My first feature detector is simply a 3x3 window of pixels around a feature detected by the Harris detector. I do not do any pyramiding with the basic feature.

The second feature is a MOPS-style feature. We again use the Harris detector to find features in the image. We then take the image one step higher on the image pyramid as input to the feature; that makes feature-location slightly less critical, as we're sampling over a larger area. We also apply a 5x5 gaussian blur to this image so that high-frequency changes are less important.

We then compute the dominant gradient direction at the feature point. This tells us the "orientation" of the feature, so we can grab a patch of pixels that is orientation-invariant. (This will allow us to rotate the image and still retain useful features.) We then grab an 8x8 patch of pixels, adjusted by the orientation.

Finally, we normalize the patch of pixels. We compute the mean and subtract from every pixel value, so that the new mean for the set is zero. We then compute the standard deviation, and divide each pixel by this value. These normalizations allow us to match patches even when brightness might vary considerably.

We perform feature detection and generation at five pyramid levels for the image. That means we should be able to gather features for a wide range of scales in the image.

In order to work around an image library bug, I also need to adjust the intensity of pyramided images. Use of the convolve operator (via the pyramid operation) tends to dim an image substantially. I compute the average intensity difference between a convolved image and the original, then readjust the convolved image appropriately.

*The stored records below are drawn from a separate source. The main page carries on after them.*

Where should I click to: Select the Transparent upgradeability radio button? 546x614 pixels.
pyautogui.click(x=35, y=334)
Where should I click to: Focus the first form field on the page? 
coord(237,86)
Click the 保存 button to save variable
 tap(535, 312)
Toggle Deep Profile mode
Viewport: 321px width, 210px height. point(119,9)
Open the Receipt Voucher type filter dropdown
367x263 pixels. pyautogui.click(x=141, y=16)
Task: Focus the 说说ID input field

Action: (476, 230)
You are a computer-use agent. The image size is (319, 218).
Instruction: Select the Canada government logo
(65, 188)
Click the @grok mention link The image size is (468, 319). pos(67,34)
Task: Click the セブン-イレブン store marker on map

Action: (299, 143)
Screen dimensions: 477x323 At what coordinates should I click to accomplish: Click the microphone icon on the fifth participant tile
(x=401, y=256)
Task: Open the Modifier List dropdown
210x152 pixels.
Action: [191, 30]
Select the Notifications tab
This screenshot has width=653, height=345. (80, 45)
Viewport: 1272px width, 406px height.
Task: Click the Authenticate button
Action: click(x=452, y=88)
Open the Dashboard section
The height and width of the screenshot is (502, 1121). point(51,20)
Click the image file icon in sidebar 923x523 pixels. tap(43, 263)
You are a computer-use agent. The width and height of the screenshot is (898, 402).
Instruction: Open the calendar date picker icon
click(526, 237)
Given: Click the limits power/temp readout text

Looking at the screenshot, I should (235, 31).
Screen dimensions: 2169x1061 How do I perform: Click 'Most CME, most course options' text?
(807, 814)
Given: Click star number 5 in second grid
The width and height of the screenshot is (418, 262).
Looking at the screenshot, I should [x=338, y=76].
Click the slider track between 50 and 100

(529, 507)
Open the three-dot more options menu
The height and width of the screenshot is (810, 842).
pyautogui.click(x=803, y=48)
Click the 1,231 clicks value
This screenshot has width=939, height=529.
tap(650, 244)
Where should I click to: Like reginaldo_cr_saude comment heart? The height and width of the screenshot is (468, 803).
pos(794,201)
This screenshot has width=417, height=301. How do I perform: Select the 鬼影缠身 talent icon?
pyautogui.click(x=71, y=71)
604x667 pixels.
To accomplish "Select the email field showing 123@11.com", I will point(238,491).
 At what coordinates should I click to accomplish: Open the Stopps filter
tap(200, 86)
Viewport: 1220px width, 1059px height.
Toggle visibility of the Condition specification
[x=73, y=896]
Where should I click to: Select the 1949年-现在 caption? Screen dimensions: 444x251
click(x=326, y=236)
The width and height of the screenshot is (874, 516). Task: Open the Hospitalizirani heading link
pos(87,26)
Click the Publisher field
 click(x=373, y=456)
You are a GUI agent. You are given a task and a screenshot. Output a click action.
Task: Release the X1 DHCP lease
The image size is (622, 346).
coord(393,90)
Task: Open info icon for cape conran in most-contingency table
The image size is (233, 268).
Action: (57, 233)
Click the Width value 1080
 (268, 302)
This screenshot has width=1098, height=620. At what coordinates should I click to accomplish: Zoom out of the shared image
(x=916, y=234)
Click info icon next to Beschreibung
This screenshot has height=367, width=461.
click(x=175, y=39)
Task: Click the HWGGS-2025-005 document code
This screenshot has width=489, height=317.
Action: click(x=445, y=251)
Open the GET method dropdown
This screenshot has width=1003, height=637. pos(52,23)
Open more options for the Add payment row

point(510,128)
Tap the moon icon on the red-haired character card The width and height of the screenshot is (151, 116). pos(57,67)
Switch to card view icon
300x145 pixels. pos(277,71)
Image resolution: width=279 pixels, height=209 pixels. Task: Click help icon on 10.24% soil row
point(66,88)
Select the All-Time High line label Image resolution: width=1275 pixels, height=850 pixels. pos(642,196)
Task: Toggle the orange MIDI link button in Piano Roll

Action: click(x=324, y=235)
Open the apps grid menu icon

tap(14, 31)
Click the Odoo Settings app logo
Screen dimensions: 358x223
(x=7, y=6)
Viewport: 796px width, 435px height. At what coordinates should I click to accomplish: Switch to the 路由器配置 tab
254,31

Almost all of my changes are contained in features.cpp.

Performance

On the walltest benchmark, using output from "CSE576 testMatch":

Image 1	Image 2	Image 3	Image 4	Image 5	Image 6
Simple window	263.524	242.447	273.425	300.381	295.217
Feature Descriptor	310.112	299.895	319.949	310.675	335.929

Descriptive performance

It's hard to say why my feature descriptor seems to do fairly poorly. I made sure that I computed the patch orientation correctly, and double-checked the normalization as well. It is possible to see some "clusters" of best-matches that suggest I'm getting in the right ballpark, but this phenomenon is not as clear as I'd hoped.

It's clear from the user interface that my feature detector is finding the correct orientation most of the time, and that the features appear on interesting corner and border locations.

I might investigate further the average intensity of feature patches, and whether normalization is doing its job correctly. Further, I'd like to experiment more with taking image patches at varying scales of the pyramid and with varying levels of gaussian blur.

Simple window feature:

Standard feature:

SIFT:

On my images

Results for my images were very similar to the test images. The simple window feature works OK, probably because my image sequence involved mainly translation. However, the more complicated MOPS feature had disappointing performance. Here are the images I took:

Some queries:

Extra Credit

For extra credit I implemented multi-scale invariance (through the pyramid of images), and a special UI trick that indicates the orientation and scale of features. This last bit of code is similar to what Rick does in his paper to illustrate the feature values.